| Task instructions |
List each line of the data in which the string "accomplish" appears.

Collected data entries
┄┄┄┄┄┄
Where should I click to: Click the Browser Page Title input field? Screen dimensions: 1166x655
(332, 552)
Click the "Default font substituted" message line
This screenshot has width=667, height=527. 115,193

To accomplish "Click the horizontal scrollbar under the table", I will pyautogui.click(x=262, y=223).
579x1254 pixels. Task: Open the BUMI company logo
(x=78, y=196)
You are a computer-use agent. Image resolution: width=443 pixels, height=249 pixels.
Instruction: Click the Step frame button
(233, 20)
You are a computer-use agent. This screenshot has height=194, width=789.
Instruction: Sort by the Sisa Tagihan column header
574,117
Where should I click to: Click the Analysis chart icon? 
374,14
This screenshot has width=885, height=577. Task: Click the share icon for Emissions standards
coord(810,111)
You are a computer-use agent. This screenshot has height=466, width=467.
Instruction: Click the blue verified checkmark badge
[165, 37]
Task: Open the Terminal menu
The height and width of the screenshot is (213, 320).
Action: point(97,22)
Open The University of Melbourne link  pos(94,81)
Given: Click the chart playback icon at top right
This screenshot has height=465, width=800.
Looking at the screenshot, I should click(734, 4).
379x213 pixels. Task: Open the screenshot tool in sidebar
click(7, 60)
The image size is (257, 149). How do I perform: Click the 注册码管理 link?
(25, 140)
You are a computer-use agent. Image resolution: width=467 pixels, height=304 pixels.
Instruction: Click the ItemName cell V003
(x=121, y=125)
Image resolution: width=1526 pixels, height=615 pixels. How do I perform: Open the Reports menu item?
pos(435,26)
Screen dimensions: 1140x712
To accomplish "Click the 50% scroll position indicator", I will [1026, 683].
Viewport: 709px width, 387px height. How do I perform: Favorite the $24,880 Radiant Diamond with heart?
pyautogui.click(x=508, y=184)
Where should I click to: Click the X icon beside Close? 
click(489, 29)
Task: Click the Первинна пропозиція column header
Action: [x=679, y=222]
┄┄┄┄┄┄
| Exercise output |
To accomplish "Click the horizontal scrollbar under the table", I will pyautogui.click(x=262, y=223).
To accomplish "Click the 50% scroll position indicator", I will [1026, 683].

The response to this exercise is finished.